It's looking for the initial set of k, clusters which are input to the
algorithm. Did you run Canopy to create them or do you have another
sampling technique to initialize these clusters?
Jeff
nfantone wrote:
Fellows, today I updated to revision 791558 and while running kMeans I
got the following exception:
WARNING: java.io.FileNotFoundException: File
output/clusters-0/part-00000/* does not exist.
java.io.FileNotFoundException: File output/clusters-0/part-00000/*
does not exist.
The algorithm isn't interrupted, though. But this exception wasn't
thrown before the update and, to me, its message is not quite clear.
It seems as it's looking for any file inside a "part-00000" directory,
which doesn't exist; and, as far as I know, "part-xxxxx" are default
names for output files.
I could show the entire stack trace, if needed. Any pointers?

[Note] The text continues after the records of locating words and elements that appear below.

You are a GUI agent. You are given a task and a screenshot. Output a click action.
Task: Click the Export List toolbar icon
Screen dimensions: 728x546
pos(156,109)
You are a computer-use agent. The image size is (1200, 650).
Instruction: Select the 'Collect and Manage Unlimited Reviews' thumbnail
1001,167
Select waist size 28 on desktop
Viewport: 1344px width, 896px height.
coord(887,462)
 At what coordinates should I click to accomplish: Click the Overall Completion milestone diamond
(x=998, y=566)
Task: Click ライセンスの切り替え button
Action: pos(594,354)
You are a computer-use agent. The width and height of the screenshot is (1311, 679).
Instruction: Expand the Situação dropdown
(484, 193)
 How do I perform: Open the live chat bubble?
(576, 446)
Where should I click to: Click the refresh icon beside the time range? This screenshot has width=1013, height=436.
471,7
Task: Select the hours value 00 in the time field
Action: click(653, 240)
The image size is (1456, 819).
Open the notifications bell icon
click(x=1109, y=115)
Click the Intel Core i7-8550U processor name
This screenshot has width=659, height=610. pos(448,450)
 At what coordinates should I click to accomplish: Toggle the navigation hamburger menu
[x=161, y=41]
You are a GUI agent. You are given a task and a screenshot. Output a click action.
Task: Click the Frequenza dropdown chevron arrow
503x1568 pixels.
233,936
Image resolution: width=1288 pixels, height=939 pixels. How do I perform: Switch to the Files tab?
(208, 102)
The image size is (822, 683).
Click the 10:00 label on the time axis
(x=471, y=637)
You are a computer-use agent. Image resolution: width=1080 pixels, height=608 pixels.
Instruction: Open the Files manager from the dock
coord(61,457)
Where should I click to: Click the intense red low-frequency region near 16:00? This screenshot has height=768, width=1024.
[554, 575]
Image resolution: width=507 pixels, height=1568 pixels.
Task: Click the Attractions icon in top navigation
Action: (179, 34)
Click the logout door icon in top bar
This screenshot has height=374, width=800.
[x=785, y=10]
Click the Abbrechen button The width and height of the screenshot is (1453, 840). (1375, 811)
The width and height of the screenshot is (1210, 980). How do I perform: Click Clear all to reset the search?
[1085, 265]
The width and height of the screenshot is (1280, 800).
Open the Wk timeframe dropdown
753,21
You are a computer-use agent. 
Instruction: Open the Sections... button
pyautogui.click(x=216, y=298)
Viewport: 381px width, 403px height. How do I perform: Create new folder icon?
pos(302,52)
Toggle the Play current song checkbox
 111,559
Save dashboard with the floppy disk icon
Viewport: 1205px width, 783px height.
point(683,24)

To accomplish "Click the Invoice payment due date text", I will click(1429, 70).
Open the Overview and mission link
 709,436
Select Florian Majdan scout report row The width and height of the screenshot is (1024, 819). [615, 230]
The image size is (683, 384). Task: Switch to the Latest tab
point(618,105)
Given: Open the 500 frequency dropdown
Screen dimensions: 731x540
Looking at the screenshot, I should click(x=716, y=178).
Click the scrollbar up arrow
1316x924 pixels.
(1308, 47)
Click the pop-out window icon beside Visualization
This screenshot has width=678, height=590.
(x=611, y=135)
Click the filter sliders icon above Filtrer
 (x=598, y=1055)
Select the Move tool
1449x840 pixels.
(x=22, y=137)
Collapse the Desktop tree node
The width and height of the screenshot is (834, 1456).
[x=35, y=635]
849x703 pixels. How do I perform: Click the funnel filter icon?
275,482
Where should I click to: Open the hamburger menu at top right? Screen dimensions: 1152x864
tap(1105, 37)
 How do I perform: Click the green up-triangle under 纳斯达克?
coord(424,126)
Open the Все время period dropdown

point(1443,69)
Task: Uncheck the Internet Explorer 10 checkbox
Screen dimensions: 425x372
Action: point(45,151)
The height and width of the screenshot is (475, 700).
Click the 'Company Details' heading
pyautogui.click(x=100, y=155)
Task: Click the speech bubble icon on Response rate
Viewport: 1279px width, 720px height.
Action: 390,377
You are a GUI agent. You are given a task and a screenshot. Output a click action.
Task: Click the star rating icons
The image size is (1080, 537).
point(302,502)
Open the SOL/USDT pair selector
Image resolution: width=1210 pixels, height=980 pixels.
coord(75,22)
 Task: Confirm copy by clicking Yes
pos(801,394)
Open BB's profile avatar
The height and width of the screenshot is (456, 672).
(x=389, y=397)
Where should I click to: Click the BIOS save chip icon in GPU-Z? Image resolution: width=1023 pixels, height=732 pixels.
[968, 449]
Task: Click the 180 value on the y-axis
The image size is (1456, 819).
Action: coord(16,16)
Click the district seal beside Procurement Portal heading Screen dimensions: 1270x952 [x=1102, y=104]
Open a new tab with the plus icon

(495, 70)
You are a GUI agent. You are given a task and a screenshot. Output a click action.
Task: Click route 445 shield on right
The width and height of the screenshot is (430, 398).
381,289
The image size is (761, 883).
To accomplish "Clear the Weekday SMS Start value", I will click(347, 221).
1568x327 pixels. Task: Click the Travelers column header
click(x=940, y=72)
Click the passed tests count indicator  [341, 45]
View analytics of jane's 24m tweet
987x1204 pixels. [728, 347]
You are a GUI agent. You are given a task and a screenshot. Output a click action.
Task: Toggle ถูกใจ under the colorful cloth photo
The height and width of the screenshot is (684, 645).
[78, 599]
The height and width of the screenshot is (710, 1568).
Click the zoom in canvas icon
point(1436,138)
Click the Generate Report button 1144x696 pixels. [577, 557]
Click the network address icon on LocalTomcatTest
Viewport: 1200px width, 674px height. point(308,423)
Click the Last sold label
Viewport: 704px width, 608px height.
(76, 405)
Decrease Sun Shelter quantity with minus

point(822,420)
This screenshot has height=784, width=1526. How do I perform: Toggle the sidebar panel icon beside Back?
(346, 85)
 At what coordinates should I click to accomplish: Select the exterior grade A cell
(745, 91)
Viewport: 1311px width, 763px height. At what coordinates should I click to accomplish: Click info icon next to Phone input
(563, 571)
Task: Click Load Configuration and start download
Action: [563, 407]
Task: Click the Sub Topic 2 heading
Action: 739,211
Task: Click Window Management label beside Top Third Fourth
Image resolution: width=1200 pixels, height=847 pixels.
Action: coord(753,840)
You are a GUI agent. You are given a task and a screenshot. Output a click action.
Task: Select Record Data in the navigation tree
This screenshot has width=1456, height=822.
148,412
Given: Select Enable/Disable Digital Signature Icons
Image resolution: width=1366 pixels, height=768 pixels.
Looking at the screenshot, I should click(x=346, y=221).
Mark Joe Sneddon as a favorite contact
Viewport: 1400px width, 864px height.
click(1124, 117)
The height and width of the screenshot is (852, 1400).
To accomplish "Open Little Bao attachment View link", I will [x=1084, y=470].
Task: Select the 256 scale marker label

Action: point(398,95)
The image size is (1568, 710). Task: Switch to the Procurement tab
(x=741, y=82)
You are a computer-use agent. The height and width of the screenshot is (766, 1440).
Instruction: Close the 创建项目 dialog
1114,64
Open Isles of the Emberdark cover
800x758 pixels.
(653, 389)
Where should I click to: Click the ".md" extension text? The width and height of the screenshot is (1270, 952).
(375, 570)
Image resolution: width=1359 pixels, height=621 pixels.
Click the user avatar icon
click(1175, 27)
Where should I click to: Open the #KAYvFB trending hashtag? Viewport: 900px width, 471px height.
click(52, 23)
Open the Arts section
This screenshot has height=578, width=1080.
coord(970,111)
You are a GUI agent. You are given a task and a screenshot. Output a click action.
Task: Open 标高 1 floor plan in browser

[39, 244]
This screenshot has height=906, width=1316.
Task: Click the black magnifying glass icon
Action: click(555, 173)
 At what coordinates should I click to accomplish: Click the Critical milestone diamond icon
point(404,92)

On Thu, Jul 2, 2009 at 3:16 PM, nfantone<[email protected]> wrote:
Thanks for the feedback, Jeff.
The logical format of input to KMeans is <Key, Vector> as it is in sequence
file format, but the Key is never used. To my knowledge, there is no
requirement to assign identifiers to the input points*. Users are free to
associate an arbitrary name field with each vector - also label mappings may
be assigned - but these are not manipulated by KMeans or any of the other
clustering applications. The name field is now used as a vector identifier
by the KMeansClusterMapper - if it is non-null - in the output step only.
The key may not be used internally, but externally they can prove to
be pretty useful. For me, keys are userIDs and each Vector represents
his/her historical behavior. Being able to collect the output
information as <UserID, ClusterID> is quite neat as it allows me to,
for instance, retrieve user information using data directly from a
HDFS file's field.